Richard D. Tuschman, P.A. Employment Lawyers

I wrote recently about the importance of inserting choice-of-law provisions in non-compete agreements. But as a recent decision by a New York appellate court makes clear, a court may refuse to apply a choice-of-law provision if it finds that the chosen law offends the public policy of the state in which the court sits.

In Brown & Brown, Inc. v. Johnson and Lawley Benefits Group, LLC, 2014 WL 486750 (N.Y.A.D. 4 Dept., February 7, 2014), a New York appellate court ruled that Florida’s law on non-compete agreements is “truly obnoxious” to New York public policy and cannot be applied against a New York employee of a Florida-based company.

Brown & Brown (“B&B”) is an insurance intermediary with headquarters in Florida. B&B hired defendant Theresa Johnson in 2006 to provide actuarial analysis.
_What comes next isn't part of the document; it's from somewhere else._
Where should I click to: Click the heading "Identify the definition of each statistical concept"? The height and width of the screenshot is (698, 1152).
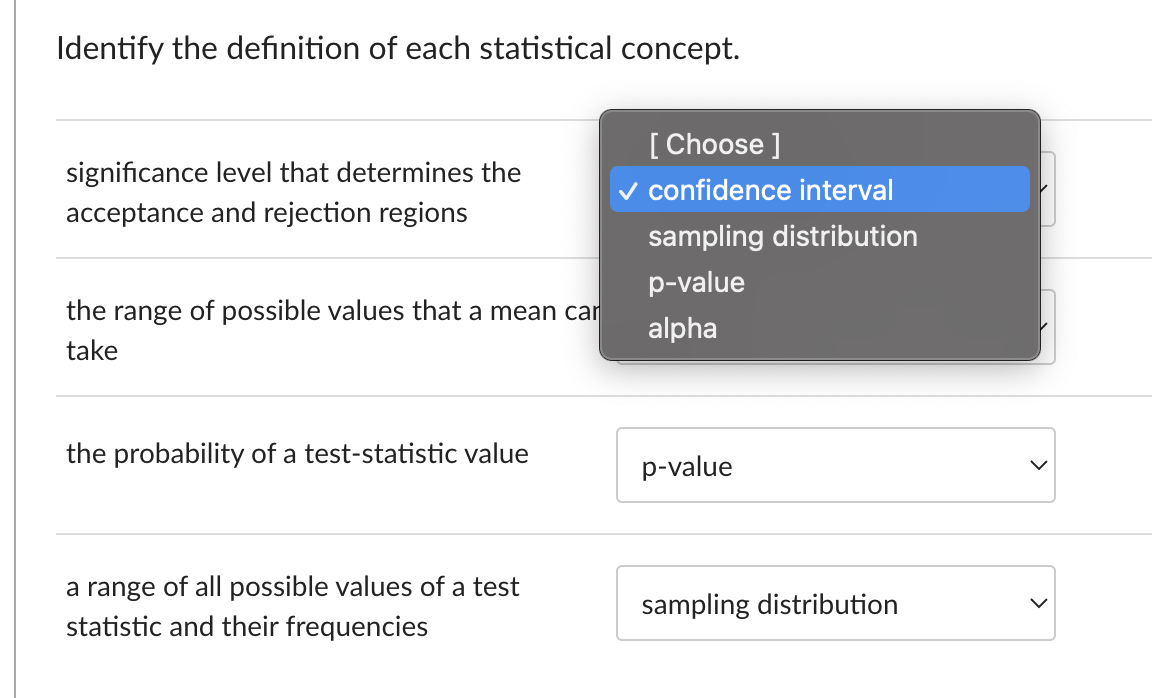pos(398,48)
Johnson signed an employment agreement that contained three restrictive covenants, including a non-solicitation clause that prohibited Johnson from soliciting or servicing any client of B&B’s New York offices for two years after the termination of her employment. The agreement contained a Florida choice-of-law provision. B&B terminated Johnson in February 2011, and Johnson was hired by Lawley Benefits Group, LLC. B&B sued to enforce the restrictive covenants.
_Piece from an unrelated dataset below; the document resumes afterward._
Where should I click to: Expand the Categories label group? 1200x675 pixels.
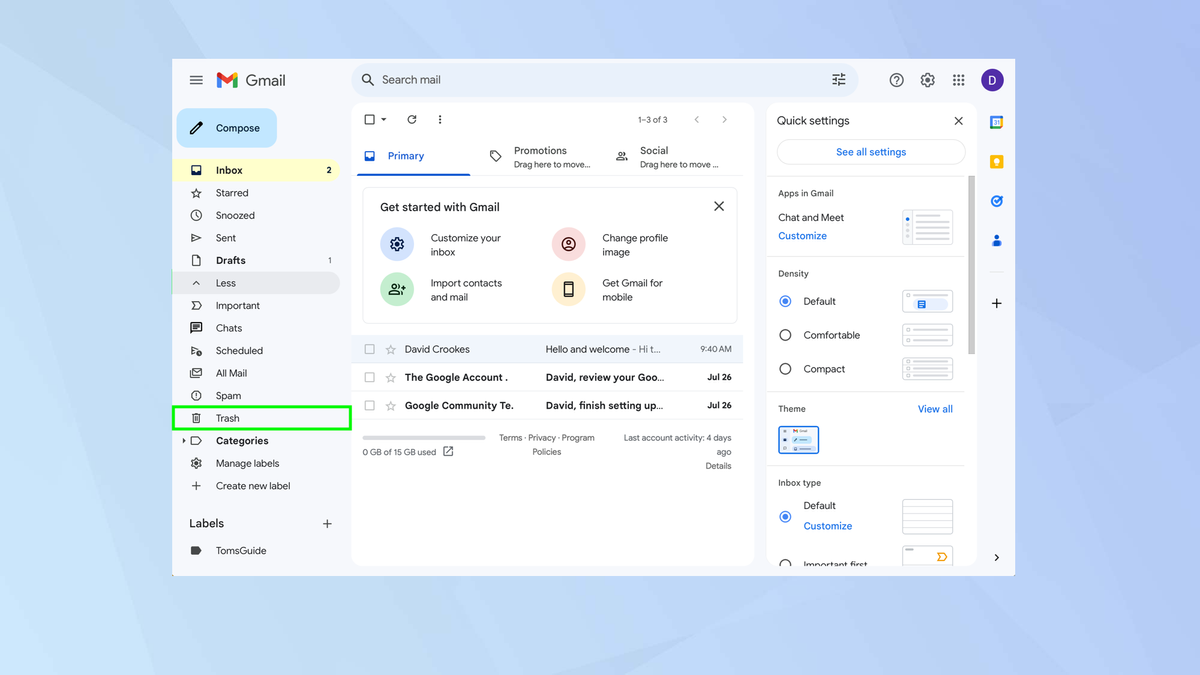pos(184,440)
The trial court ruled that the choice-of-law provision was unenforceable because Florida bore no reasonable relationship to the parties or the dispute. The appellate court disagreed but held that the choice-of-law provision was unenforceable for a different reason – because it is “truly obnoxious’ to New York public policy. The court noted that under New York law, one of the factors for determining whether a restrictive covenant is reasonable is whether it imposes an undue hardship on the employee. In contrast, under Florida law, courts are required to construe restrictive covenants in favor of the party seeking to protect its legitimate business interests, and in evaluating the reasonableness of the covenant the court cannot consider hardship to the employee. Applying New York law, the court held that the non-solicitation covenant could not be enforced.
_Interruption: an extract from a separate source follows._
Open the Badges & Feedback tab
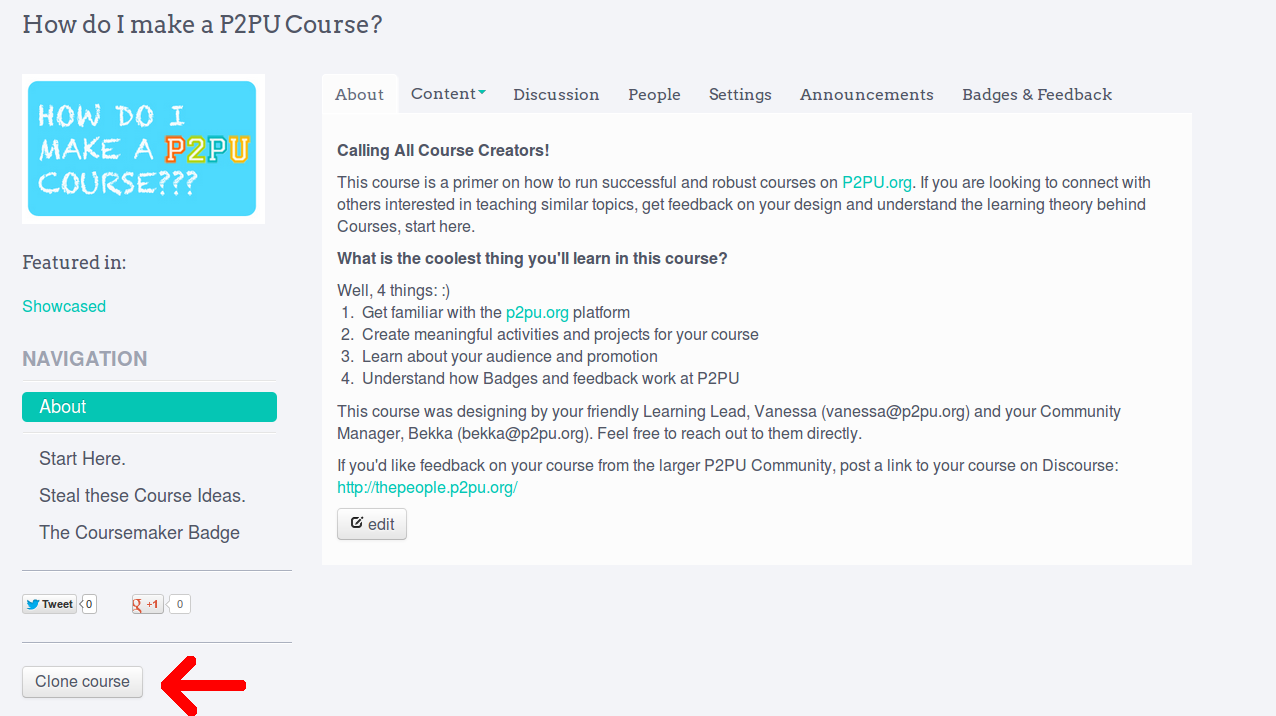Viewport: 1276px width, 716px height. pyautogui.click(x=1037, y=95)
The Brown & Brown case is not an anomaly. The opinion notes that courts in Alabama, Georgia and Illinois have also concluded that Florida law conflicts with the public policy of their respective states. On the other hand, many courts in other states will enforce choice-of-law provisions, particularly if there is not a stark difference between the chosen law and the law of the forum state.

So what should an employer do to maximize the chances that its non-compete agreements with out-of-state employees will be enforced? First, decide which state’s non-compete law is best suited for your business and whether that state’s law bears a reasonable relationship to your business. The state in which the company is incorporated or has its headquarters, or where the employee works, is usually suitable for a choice-of-law provision. Next, consider whether courts in the states in which your employees work are likely to enforce the choice-of-law provision. If the answer is yes, inserting the choice-of-law provision in employees’ non-compete agreements may be your best best. If the answer is no, consider foregoing a choice-of-law provision and, instead, revise the non-compete agreement so that it will pass muster under the laws of the states in which the employees work. In some cases that may not be feasible because the other state’s laws frown upon non-compete agreements. In that event, consider inserting the choice-of-law provision anyway, knowing that you will have a fight on your hands when it comes time to enforce the agreement.

And consult with legal counsel every step of the way. Choice of law is a tricky issue, and other issues such as venue and personal jurisdiction make the enforcement of non-compete agreements even more complicated.